#### What you will do:
Looking at the records below, state how many lines include the string "agent" and add nothing further.

#### Records for processing:
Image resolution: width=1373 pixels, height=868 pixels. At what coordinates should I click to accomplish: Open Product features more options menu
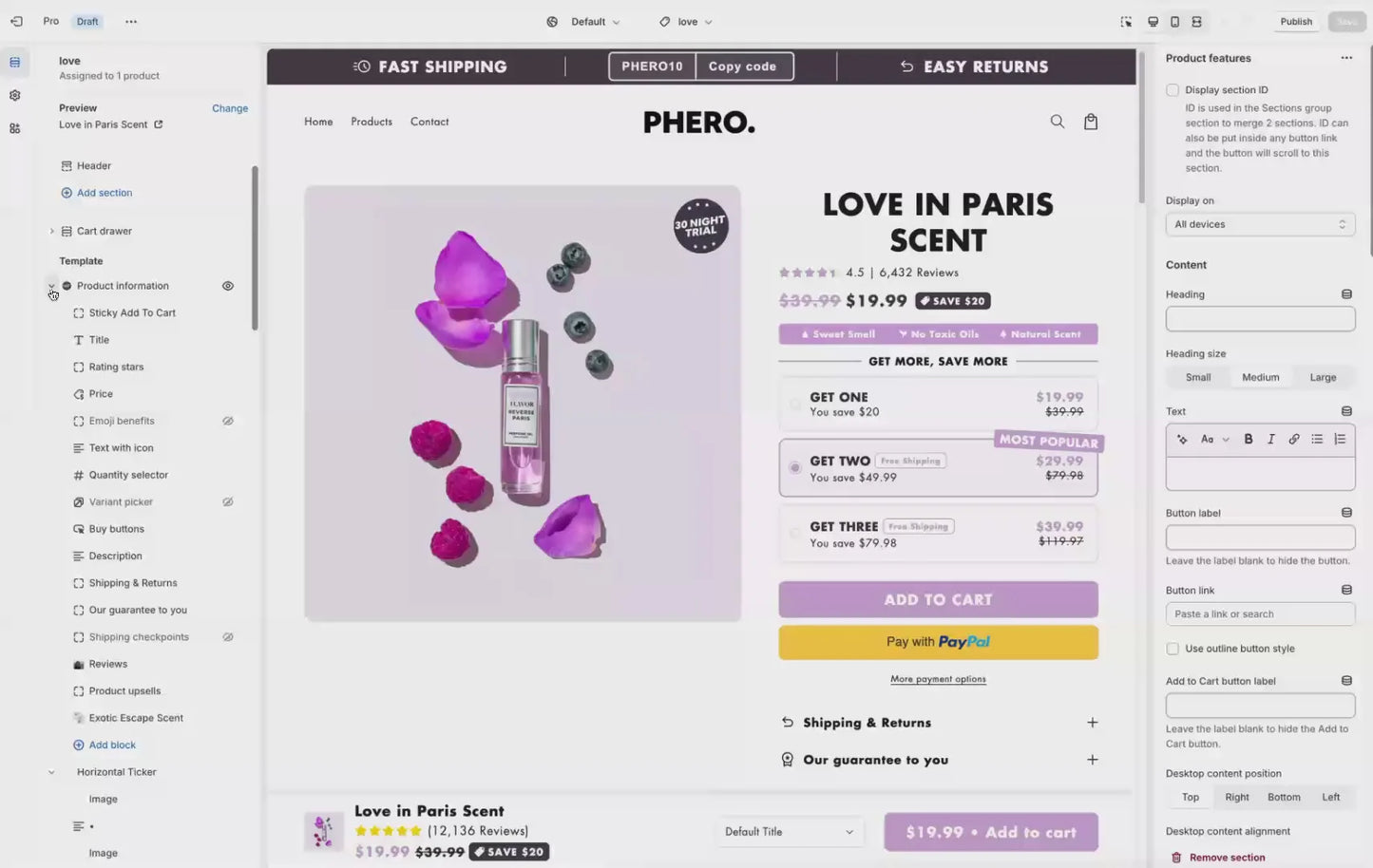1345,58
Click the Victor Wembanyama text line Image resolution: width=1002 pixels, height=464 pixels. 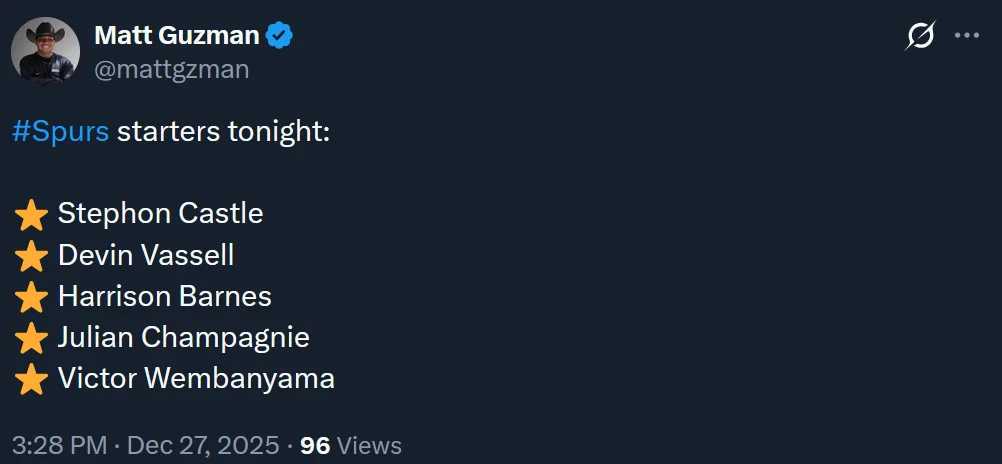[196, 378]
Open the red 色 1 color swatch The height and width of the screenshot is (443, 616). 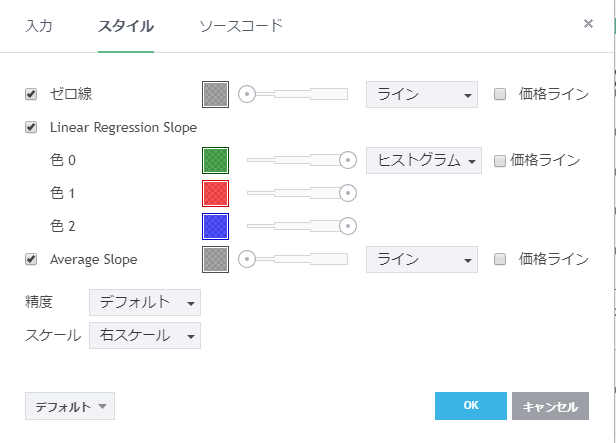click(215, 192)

---

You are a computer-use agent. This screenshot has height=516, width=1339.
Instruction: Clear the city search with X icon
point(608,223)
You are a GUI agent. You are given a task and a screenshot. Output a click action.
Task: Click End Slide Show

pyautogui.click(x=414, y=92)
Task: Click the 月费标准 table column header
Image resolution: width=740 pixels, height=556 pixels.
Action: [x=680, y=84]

==

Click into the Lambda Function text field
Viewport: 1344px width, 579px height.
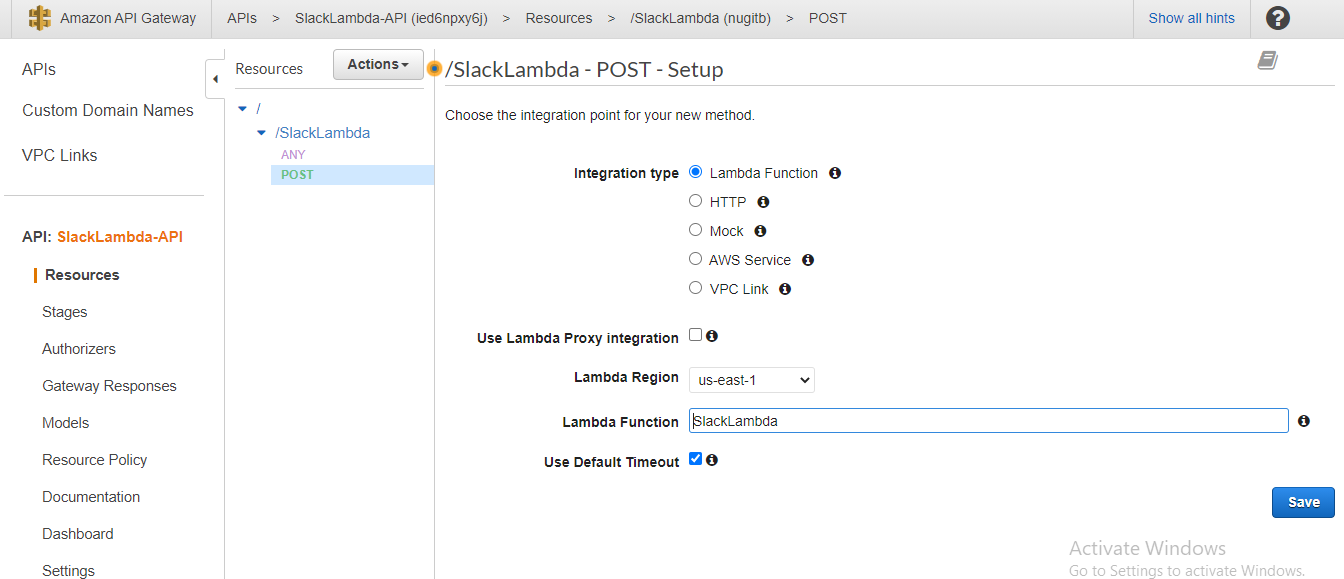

#### Solution for this exercise:
2